Saya mendengar Nabi bersabda; sesungguhnya Allah tidak akan mencabut ilmu dari para hambanya melainkan akan mencabutnya dengan cara mencabut ulama sehingga bila tidak ada orang alim satupun niscaya masyarakat akan mengangkat orang-orang bodoh sebagai tokohnya. nantinya mereka ditanya lalu berfatwa tanpa ilmu akhirnya mereka tersesat dan menyesatkan.(HR. Al-Bukhari, Shahih al-Bukhari, j; 1, h; 32)

Imam Malik bin Anas berkata; Robi’ah pernah menangis dengan tangisan yang sangat menyedihkan, lalu dia ditanya; apakah engkau ditimpa musibah? Dia menjawab; tidak, melainkan masyarakat sudah minta fatwa kepada orang yang tidak berilmu. Sesungguhnnya kurangnya pengetahuan yang diselimuti oleh rasa ‘ujub dan tipu daya lebih membahayakan dari pada tidak tahu sama sekali namun mengakui kebodohan itu.(as-Shohwah al-Islamiyyah Baina al-Juhud wa at-Tatarruf, h; 63)

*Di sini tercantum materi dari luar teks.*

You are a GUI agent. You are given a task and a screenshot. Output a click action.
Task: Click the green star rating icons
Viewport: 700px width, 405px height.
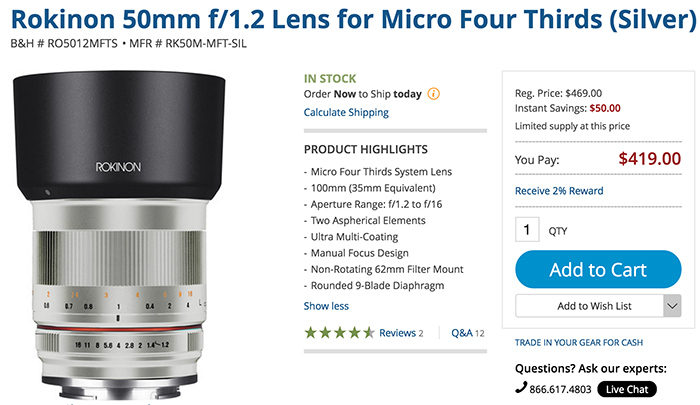click(339, 332)
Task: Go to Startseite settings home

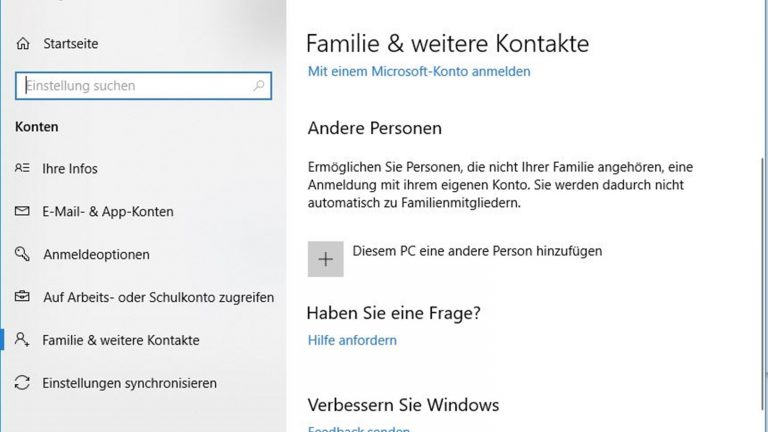Action: pos(70,44)
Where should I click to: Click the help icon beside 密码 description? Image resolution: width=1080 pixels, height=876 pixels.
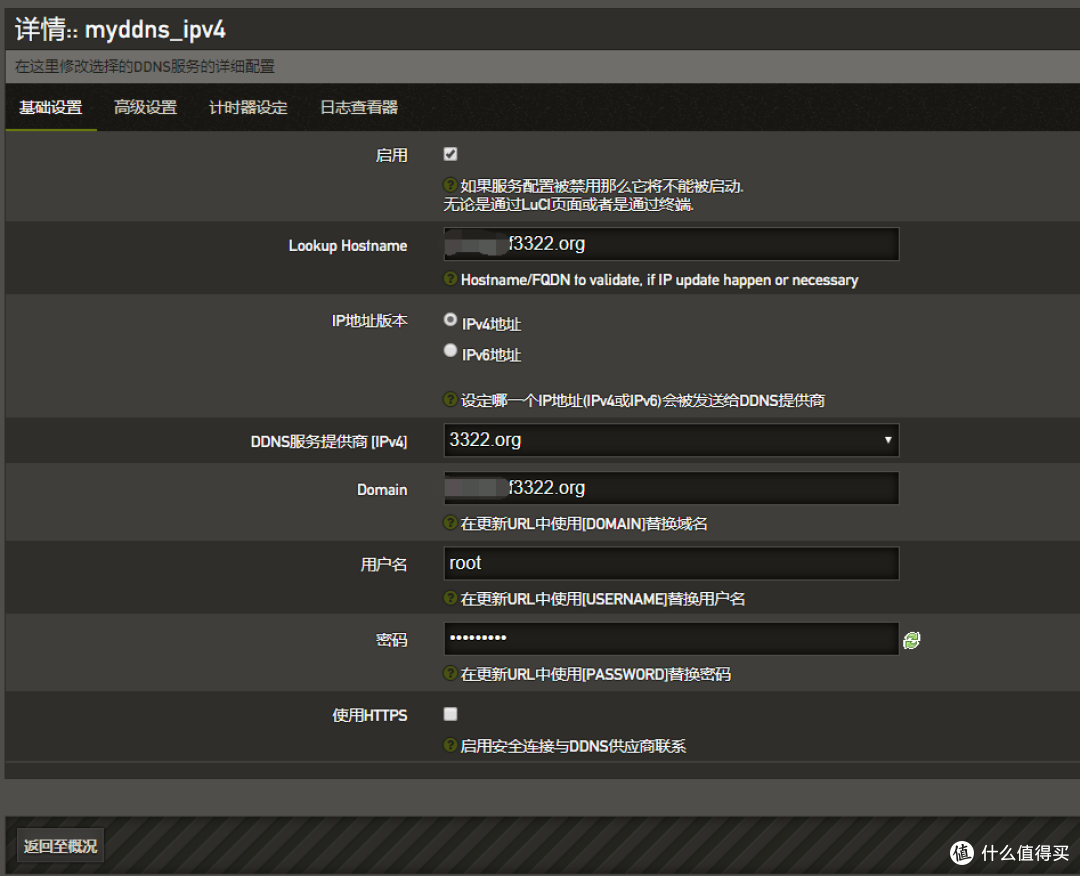tap(449, 673)
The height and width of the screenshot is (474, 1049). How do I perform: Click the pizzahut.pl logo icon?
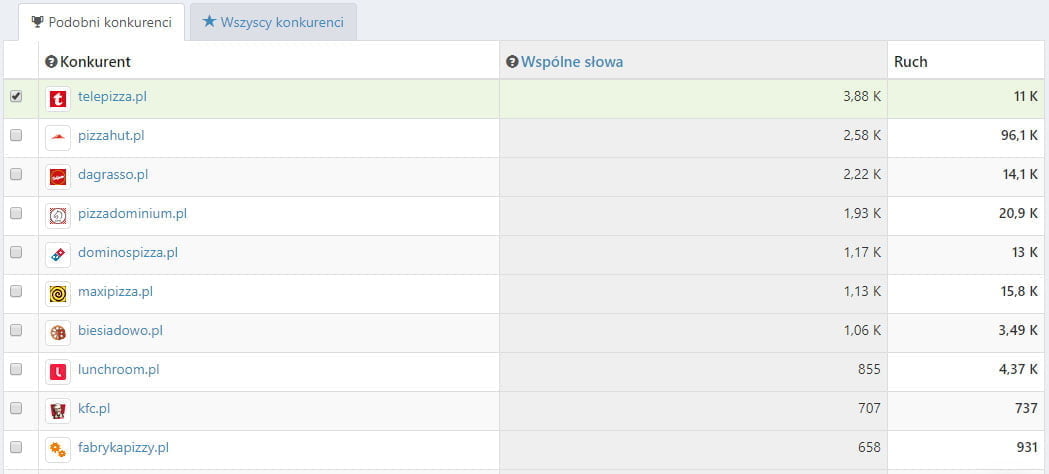pos(58,138)
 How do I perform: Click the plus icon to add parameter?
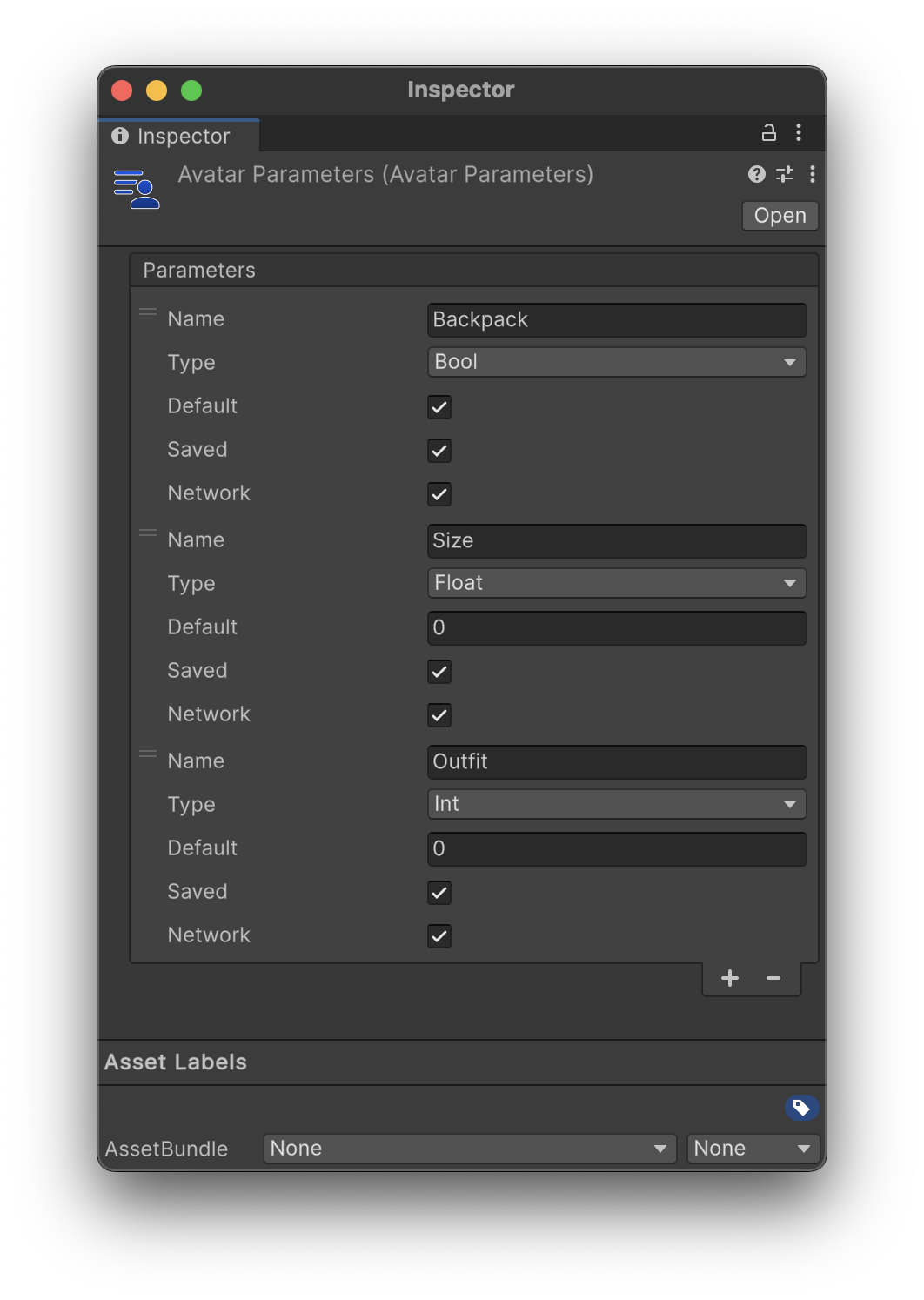pyautogui.click(x=730, y=979)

Berpedoman pada Makna Tekstual dalam Memahami Teks-Teks Agama

Menurut Syekh Yusuf al-Qardawi sudah tidak asing lagi bahwa banyak di antara mereka (kelompok ghuluw) yang berpedoman pada makna harfiyyah dan makna eksplisit saja tanpa meninjun pada makna implisit dan maqashidnya. Model pemahaman semacam inilah yang sering mengabaikan hukum syariat yang dikaitkan dengan alasan-alasan atau ‘illat yang rasional, menolak qiyas, dan memandang bahwa syariat membedakan dua hal yang sama dan menyatukan dua yang yang berbeda.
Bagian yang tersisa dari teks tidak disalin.